Lake County Developments

Eustis Commission rejects redevelopment proposal for Waterman hospital site

The redevelopment site is just a block from the city's lakefront.

The former Florida Waterman Hospital revitalization project was delayed yet again after a 3-2 decision Thursday night by the Eustis City Commission to ask staff for a re-write of the Request for Proposals for the 5-acre property.

The setback is only the latest for the $65.7 million redevelopment project to convert the site into a commercial hub with new apartments, a food hall, commercial space and a hotel. The commission had delayed a vote on approval of the project in August after asking a team made up of Orlando’s Atrium Management Company and PRN Real Estate and Investments, the sole bidder on an RFP issued in September 2020, to “workshop” the project with commissioners and city staff.

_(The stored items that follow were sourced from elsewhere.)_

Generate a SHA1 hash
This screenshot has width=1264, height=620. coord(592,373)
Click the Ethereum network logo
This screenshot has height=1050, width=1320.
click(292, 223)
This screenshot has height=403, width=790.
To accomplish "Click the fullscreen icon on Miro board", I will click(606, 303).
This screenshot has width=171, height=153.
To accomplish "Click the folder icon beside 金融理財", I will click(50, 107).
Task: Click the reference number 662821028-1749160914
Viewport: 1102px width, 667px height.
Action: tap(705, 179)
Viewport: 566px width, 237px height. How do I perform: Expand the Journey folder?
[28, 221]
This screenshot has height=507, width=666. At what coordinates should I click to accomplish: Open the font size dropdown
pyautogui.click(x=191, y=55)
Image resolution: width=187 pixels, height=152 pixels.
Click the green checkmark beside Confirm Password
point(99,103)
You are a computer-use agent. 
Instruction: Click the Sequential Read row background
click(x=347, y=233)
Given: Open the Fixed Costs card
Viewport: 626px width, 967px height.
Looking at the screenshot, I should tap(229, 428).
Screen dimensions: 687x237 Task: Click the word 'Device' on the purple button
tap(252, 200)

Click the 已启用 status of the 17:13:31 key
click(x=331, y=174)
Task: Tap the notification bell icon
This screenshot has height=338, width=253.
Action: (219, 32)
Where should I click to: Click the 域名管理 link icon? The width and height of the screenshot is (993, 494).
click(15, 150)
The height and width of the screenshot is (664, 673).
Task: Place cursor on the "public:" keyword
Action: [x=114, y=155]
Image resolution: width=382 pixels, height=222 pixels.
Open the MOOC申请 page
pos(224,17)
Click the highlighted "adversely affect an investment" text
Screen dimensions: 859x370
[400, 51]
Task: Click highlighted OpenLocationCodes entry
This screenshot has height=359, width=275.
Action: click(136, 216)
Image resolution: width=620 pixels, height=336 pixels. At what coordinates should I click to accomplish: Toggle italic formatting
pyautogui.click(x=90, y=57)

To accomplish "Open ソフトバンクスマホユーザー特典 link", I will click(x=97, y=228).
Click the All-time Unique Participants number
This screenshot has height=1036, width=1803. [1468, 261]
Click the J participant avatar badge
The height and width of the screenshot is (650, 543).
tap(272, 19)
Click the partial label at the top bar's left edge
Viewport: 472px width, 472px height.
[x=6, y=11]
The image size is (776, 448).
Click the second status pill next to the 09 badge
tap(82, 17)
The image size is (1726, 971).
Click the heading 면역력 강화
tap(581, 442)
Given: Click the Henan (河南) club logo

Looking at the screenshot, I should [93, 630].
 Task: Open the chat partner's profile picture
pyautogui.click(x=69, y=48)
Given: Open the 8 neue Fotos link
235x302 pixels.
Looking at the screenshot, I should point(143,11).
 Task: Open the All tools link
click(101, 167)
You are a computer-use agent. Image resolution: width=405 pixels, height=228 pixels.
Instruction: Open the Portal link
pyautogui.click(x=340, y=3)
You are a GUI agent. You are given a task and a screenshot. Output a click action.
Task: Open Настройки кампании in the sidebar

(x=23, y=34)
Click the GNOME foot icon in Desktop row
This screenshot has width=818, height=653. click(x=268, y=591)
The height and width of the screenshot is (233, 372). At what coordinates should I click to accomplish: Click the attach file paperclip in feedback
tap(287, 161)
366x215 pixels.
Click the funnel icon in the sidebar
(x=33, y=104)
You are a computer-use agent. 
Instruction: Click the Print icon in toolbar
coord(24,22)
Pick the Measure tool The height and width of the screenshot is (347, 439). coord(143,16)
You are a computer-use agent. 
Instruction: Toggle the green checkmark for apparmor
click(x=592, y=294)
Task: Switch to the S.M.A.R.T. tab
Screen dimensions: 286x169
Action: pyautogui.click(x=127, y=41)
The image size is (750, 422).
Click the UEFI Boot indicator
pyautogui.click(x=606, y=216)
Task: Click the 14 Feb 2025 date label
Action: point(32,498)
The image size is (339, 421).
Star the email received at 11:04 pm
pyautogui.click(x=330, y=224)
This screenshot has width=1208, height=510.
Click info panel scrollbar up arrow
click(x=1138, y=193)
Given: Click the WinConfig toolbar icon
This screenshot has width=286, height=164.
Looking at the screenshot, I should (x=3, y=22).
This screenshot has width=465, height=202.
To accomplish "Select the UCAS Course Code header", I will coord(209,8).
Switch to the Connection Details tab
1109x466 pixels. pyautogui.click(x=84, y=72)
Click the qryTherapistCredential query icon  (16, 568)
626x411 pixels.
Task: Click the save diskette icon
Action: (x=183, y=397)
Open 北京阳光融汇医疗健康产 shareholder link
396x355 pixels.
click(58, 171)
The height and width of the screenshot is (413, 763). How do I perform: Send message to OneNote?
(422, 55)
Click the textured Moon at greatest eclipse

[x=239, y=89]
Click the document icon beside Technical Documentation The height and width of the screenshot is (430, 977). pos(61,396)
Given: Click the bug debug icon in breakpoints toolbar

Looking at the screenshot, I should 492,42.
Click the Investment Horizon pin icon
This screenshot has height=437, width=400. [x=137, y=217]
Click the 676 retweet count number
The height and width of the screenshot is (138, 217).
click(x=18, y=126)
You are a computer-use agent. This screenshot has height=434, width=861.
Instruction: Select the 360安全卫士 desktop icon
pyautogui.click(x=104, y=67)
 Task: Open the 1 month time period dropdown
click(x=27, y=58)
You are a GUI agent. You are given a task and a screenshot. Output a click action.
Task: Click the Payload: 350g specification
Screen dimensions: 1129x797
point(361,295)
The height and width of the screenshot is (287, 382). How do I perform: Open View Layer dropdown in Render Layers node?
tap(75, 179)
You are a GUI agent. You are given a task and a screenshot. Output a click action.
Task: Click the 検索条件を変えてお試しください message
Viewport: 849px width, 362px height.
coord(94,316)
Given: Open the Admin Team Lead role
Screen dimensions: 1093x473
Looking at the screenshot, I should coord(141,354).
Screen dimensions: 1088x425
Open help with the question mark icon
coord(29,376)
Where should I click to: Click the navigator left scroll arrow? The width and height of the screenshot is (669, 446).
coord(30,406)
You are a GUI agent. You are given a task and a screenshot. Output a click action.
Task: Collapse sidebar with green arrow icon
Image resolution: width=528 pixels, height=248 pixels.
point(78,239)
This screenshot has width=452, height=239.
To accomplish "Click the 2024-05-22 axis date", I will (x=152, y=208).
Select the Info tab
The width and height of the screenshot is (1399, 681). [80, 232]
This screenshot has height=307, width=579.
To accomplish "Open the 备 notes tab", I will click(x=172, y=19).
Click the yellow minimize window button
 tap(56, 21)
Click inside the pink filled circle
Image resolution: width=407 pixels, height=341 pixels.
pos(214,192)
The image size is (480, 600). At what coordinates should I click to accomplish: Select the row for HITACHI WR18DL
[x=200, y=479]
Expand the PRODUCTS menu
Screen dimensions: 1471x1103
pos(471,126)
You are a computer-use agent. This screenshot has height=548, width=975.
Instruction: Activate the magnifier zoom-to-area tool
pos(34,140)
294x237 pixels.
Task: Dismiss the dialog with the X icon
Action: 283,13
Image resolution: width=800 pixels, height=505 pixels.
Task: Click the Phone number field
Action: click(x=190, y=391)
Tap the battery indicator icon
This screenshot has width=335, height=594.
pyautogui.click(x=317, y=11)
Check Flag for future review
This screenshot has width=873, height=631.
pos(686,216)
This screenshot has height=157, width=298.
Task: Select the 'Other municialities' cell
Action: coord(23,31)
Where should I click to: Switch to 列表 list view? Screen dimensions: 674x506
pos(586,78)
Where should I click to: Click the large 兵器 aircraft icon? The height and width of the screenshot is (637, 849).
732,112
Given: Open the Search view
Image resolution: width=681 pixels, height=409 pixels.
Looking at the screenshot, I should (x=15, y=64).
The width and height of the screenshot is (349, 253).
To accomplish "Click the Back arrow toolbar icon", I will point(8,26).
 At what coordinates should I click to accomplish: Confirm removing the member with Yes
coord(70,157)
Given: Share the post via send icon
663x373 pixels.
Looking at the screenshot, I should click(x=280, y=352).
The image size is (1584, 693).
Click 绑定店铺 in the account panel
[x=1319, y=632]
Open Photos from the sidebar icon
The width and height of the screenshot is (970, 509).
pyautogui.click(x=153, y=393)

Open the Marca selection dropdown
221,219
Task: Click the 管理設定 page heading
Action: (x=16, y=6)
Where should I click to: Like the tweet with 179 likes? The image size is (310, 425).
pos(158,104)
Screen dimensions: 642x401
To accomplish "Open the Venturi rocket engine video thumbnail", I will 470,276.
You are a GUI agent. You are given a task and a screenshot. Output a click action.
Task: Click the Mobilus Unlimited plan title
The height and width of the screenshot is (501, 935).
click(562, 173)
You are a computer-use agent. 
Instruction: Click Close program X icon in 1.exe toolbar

The resolution then under consideration by the commission deemed the site a “blighted area,” and that new development would be “a proper public use” to help the city stimulate development and increase property taxes while creating jobs.

After the commission stalled final approval in August, Eustis Interim City Manager and Economic Development Director Tom Carrino said the workshop “was less about specific concerns and more about having time to engage the development team, ask questions and better understand the project.”


GrowthSpotter previously reported that the proposed four-phase development would include a mixed-use 75-unit apartment building with a minimum of 6,000 square feet of commercial space and an 8,000-square-foot food hall, with an estimated cost of $14 million The city’s redevelopment authority agreed to give the land for phase one, valued at $1 million, to Waterman, LLC, an entity formed by Atrium, a property management firm which focuses on single-family and multi-family properties.

The city commissioners, who also act as the Community Redevelopment Agency, rejected the development agreement last September when a motion to approve the contract died for lack of a second. Negotiations continued into October and November with proposed modifications.

Eustis officials have been trying to find a buyer for the Waterman site since 2016, when this photo was taken of Mayor Michael Holland, former City Manager Ron Neibert, and Economic Development Director Tom Carrino.

One issue was whether the developer had the capacity to fund the project. The Atrium team also said it needed CRA assistance to “close the market gap between projected revenues and project costs.”

The city had also expressed interest in moving up the timeline for the development of the hotel, and the Atrium team agreed to a provision to allow the city to conduct a hotel market study at any time, and if the study showed the market could support a hotel the city could compel the developer to move forward with hotel construction or relinquish the land to another hotel developer.

Other concerns included the purchase price, design of the project and parking. Developer Adam Wonus agreed to pay $500,000 for Parcel 1 but reduced the price of the subsequent phases by that same amount, according to the memo. He also agreed to consider swapping the locations for the proposed food hall and apartment building in phase 1 and adding fee-simple brownstones or condo units in the second phase.

Staff asked the commission for guidance on just what to do with the RFP, and the commission narrowly agreed that it should be re-written.

“I do believe that they have a plan, but I feel like we were not involved in it,” said Vice Mayor Emily Lee. “I get excited about the possibilities of what we can do. I would like to hear other ideas and proposals.”

Mayor Michael Holland said city residents have expressed their own concerns about the project and asked that the commission “pump the brakes.”


“The property has been vacant for 15 years,” he said. “This is the heart of downtown. We need other ideas just to know we have made the best selection.”

But Commissioner Karen Leheup-Smith, who voted against re-opening the RFP process along with Commissioner Willie Hawkins, said the situation has become embarrassing.

“I think we’ve embarrassed them and us enough,” she said. “We run hot and cold, and they’ve fulfilled everything we’ve asked of them, so I would move forward.”

Adam Wonus, of Atrium, did not respond to requests for comment.